Such conditions have existed from time to time over recorded human
history. The Ancient Greek civilisation supported the conditions of
reverence for knowledge, political patronage for scholars and
development of a knowledge infrastructure in the form of libraries,
particularly the library in Alexandria. This set of conditions
admittedly fluctuated, but was maintained with some consistency
over several centuries, long enough to see the likes of Pythagoras
and Archimedes make their indelible marks, and for Euclid to
produce the definitive text.
The anarchic Christians, who burned the library in Alexandria, and
the warlike Romans, who succeeded the Greeks as masters of the
ancient Western world, and had no interest in calculations beyond
their applications in military logistics, all but put paid to our
mathematical heritage. The Romans actually used a “dumbed
down” and often-plain wrong version of Euclid for their
somewhat limited purposes. Fortunately, the intellectual traditions
of the Arab world and, somewhat later, the North African world came
to the rescue, and both preserved and extended what the Greeks had
developed.
From the perspective of Africa’s mathematical heritage,
Timbuktu flourished as an independent scholarly town within the
Songay Republic between about 1350 and 1650 A.D. There is abundant
literary evidence of this golden period. Much of it is preserved in
the Ahmed Baba Centre in Timbuktu. Although written in Arabic
script, many manuscripts are in a non-Arabic African language.

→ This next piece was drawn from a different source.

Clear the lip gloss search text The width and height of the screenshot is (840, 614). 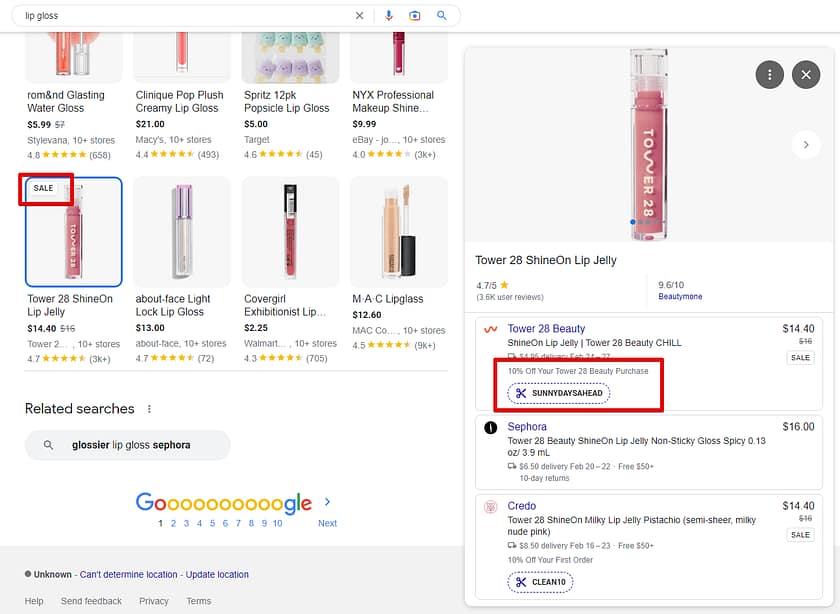tap(360, 16)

There is a tremendous amount of social and intellectual history in
the manuscripts and they cover theology, medicine, astronomy, and
mathematics.
In 2001, President Mbeki visited the Ahmed Centre. And as a result,
the South African National Archives has become involved in
assisting the Malian government and UNESCO in ensuring the
preservation of the manuscripts. This project seems to present an
opportunity also to the South African Mathematics Society and our
astronomers to assist in popularising the intellectual history of
our continent. We can use it also to affirm the values that
constitute any successful intellectual culture.

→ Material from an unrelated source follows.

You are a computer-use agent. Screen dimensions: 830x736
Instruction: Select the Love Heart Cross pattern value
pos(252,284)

The African Institute for Mathematical Sciences (AIMS) is, I
believe, an institution in the mould of the Timbuktu of the Middle
Ages. It was conceptualised as a continental resource, and has a
majority of students from Sub-Saharan Africa. This is happening
during a time when it is all too easy to get away with calling
something African, and then simply carrying on as usual. The
Department of Science and Technology played a crucial role in the
establishment and sustenance of AIMS, and we are very proud of what
it has achieved.
The South African Centre for Epidemiological Modelling and
Applications (SACEMA), is linked to AIMS, and is another initiative
of the Department of Science and Technology. SACEMA was set up to
harness the expertise of the South African mathematics community in
developing a quantitative understanding of the HIV and AIDS
pandemic. But it obviously also has a role to play in other
applications too, such as the periodic outbreaks of Foot and Mouth
disease, which have the potential to devastate our national beef
industry. From its establishment in 2003, SACEMA has been able to
draw on the South African mathematical Diaspora very effectively.

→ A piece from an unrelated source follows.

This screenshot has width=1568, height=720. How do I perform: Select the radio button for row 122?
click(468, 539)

Professors Ekkehard Kopp from Hull University, Professor Wayne Getz
from Seattle and Dr Brian Williams of the World Health Organisation
are all South Africans who retain their links with their own
institutions, but SACEMA would not be able to function without
them. This is a smart way of living with the reality of globalised
science.
The concept of proof is what distinguishes mathematics from other
sciences. Mathematics, unlike the other sciences, is founded on
deductive rather than inductive logic. Let me tell you a little
story to illustrate this. A sociologist, an economist, a physicist
and a mathematician are travelling together in a car through the
Karoo. Alone on a hill they see a black sheep, sideways on, as they
pass by. The sociologist says, “Amazing, sheep in the Karoo
are black!” Retorts the economist, “Nonsense, you mean
some sheep in the Karoo are black.” Says the physicist,
“That is not precise enough; all we can say is that there is
one sheep in the Karoo that is black.” The mathematician
sighs wearily and says slowly, “There exists a hill in the
Karoo on which there is at least one sheep, one half of which is
black.”
The Nobel prize-winning physicist Dick Feynman, who shared a
tearoom with mathematicians, had a longstanding bet that he would
always be able to correctly use his intuition to determine whether
any given mathematical conjecture was true or false without having
to prove it. He claimed never to have lost this bet. However,
whether the mathematicians agree has not been recorded.
Some historians claim that the crucial ingredient of proof was
imported from the Greek legal system. The accused was proved guilty
or not guilty. If true, this is a neat example of how real
innovation happens at the boundaries between systems of knowledge.
Another such example is the principle of conservation of matter
that the accountant Antoine Lavoisier introduced into chemistry in
the 18th century. He realised that the behaviour of matter during
chemical reactions is governed by principles of bookkeeping, with
the units this time being mass rather than currency.
The Centre for High Performance Computing (CHPC) is an initiative
of the Universities of Cape Town and the Western Cape, but is
rapidly attracting interest in other regions. My Director-General
launched CHPC last week and we are excited at the potential it
offers for working across boundaries in the quantitative sciences.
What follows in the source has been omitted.